> _ASSIGNMENT_
Note how many lines in the entries contain the string "computer", then give that number and nothing else.
** Opening MATERIALS PROVIDED block **
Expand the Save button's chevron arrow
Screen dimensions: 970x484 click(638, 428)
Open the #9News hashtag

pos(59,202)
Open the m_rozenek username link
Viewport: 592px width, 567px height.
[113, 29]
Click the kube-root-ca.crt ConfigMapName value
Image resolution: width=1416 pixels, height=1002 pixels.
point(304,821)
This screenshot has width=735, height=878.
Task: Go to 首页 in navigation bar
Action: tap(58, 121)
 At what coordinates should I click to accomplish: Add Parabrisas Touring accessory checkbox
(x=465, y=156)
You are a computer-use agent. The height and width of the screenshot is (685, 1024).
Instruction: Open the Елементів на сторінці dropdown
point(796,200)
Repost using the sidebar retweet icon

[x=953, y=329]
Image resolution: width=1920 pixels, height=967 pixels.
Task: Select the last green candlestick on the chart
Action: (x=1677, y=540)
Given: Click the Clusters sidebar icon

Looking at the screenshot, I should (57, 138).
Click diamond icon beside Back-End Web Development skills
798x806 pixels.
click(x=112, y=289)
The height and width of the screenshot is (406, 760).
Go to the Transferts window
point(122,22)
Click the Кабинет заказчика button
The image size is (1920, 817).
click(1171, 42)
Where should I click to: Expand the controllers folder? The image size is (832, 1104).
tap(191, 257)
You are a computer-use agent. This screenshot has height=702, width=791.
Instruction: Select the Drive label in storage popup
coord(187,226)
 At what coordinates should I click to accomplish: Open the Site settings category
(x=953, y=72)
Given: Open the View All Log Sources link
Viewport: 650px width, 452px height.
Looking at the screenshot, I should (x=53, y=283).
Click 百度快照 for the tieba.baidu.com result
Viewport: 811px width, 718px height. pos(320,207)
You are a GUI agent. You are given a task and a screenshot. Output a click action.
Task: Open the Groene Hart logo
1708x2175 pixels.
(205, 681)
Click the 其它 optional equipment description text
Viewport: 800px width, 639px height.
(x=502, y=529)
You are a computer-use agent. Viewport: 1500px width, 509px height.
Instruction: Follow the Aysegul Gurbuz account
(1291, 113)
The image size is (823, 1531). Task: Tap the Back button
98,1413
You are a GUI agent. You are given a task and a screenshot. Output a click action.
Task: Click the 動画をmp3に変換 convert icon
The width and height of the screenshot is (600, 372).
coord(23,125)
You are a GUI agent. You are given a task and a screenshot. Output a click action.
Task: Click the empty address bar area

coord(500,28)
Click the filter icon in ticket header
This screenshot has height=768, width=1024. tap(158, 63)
** Closing MATERIALS PROVIDED block **
> _ANSWER BOX_
3